_What to work on_
Go to the line in the data below that contains "Ростов-на-Дону (1043, 274)". Write it out exactly, along with every later line through the last, and nothing else.

_Collected data entries_
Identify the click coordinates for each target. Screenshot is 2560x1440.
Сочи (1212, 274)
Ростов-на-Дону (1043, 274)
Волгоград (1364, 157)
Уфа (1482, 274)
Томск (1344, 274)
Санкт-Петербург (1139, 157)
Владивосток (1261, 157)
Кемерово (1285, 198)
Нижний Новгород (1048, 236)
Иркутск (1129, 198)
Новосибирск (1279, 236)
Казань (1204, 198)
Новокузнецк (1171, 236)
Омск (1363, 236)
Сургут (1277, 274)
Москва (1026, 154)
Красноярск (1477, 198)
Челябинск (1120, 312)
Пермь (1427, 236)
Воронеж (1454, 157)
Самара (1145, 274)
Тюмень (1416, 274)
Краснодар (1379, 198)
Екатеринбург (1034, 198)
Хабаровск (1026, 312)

_Response area_
Ростов-на-Дону (1043, 274)
Волгоград (1364, 157)
Уфа (1482, 274)
Томск (1344, 274)
Санкт-Петербург (1139, 157)
Владивосток (1261, 157)
Кемерово (1285, 198)
Нижний Новгород (1048, 236)
Иркутск (1129, 198)
Новосибирск (1279, 236)
Казань (1204, 198)
Новокузнецк (1171, 236)
Омск (1363, 236)
Сургут (1277, 274)
Москва (1026, 154)
Красноярск (1477, 198)
Челябинск (1120, 312)
Пермь (1427, 236)
Воронеж (1454, 157)
Самара (1145, 274)
Тюмень (1416, 274)
Краснодар (1379, 198)
Екатеринбург (1034, 198)
Хабаровск (1026, 312)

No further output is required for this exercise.